Last month, the government had announced a Rs 1,500 crore production-linked subsidy for sugarcane farmers to help millers pay cane payments.Sugar mills are unable to make payments to cane growers as their financial health has worsened due to a sharp fall in sugar prices after a record production of 31.6 million tonne (MT) so far in the 2017-18 season (October-September).
Maximum cane dues of more than Rs 12,000 crore are in Uttar Pradesh alone, the country's biggest sugarcane producing state.
Cane arrears was seen as a major issue that led to the BJP's loss in the recently held bypolls in Kairana, Uttar Pradesh.
The party, which held the Lok Sabha seat, lost it to Ajit Singh's Rashtriya Lok Dal, which was backed by the Congress, Samajwadi Party and Dalit powerhouse Mayawati.
According to sources, the government has worked out a slew of measures to ensure farmers' dues are cleared by mills. "A bailout package of Rs 7,000 crore has been proposed," they added.
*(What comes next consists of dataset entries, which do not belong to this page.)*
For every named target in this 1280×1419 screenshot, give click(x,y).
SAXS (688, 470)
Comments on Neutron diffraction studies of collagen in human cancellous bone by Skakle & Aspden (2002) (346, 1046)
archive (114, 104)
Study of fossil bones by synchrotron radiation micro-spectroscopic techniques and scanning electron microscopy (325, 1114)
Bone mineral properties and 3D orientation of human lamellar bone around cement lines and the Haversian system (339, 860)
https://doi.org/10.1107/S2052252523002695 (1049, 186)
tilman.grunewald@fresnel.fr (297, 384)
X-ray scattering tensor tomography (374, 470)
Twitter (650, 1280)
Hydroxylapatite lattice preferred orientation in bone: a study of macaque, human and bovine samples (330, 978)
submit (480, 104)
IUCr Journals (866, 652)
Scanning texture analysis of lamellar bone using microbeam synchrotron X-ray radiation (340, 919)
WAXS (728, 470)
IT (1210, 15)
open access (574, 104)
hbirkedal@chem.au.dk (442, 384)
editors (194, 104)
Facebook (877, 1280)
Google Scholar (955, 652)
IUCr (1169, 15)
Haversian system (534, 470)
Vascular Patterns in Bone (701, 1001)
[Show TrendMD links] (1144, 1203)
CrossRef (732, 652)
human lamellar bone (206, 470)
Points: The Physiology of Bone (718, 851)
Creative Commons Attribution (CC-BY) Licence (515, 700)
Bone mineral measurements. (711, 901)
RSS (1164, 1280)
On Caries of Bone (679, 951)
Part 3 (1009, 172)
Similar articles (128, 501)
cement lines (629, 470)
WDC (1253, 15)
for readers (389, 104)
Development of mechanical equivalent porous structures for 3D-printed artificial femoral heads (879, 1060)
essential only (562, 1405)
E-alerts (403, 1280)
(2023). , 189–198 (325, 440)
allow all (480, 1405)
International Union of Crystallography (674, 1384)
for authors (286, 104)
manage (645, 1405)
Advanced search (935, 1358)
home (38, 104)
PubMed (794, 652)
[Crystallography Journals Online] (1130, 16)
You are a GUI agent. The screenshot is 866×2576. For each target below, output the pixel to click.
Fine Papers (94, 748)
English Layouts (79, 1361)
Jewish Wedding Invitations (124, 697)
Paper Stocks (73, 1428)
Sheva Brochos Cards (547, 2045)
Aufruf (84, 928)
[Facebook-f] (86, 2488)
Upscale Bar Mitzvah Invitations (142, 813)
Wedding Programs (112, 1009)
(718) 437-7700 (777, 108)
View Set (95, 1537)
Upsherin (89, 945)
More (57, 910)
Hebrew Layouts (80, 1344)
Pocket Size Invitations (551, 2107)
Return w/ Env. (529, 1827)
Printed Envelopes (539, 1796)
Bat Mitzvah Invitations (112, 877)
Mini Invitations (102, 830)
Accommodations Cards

The Food Ministry has proposed creation of a buffer stock of 3 million tonnes of sugar. The carrying cost of the sweetener would be borne by the government which is estimated to cost the exchequer around Rs 1,300 crore, they said.
Besides setting up of the buffer stock, the food ministry has proposed fixing minimum ex-mill sale price at around Rs 30 per kg, reintroducing the monthly release mechanism and imposing stock limits on mills by fixing quota for each mill.
To help beleaguered sugar industry, the petroleum ministry has proposed interest subsidy of 6 per cent on Rs 4,500 crore to sugar mills for expansion and creation of new capacity of ethanol. The scheme provides five years’ time to mills for repayment of loans and a moratorium on repayment in the first year.
The interest subsidy itself would cost Rs 1,200 crore to the government, the source added.
The petroleum ministry is also looking at raising ethanol price so that mills make payment to farmers at the earliest.
Presently, the average ex-mill price of sugar is in the range of Rs 25.60-26.22 per kg, which is below the cost of production.
The Centre has already doubled sugar import duty to 100 per cent and scrapped export duty to check sliding domestic prices. It has also asked mills to export 2 million tonnes of sugar.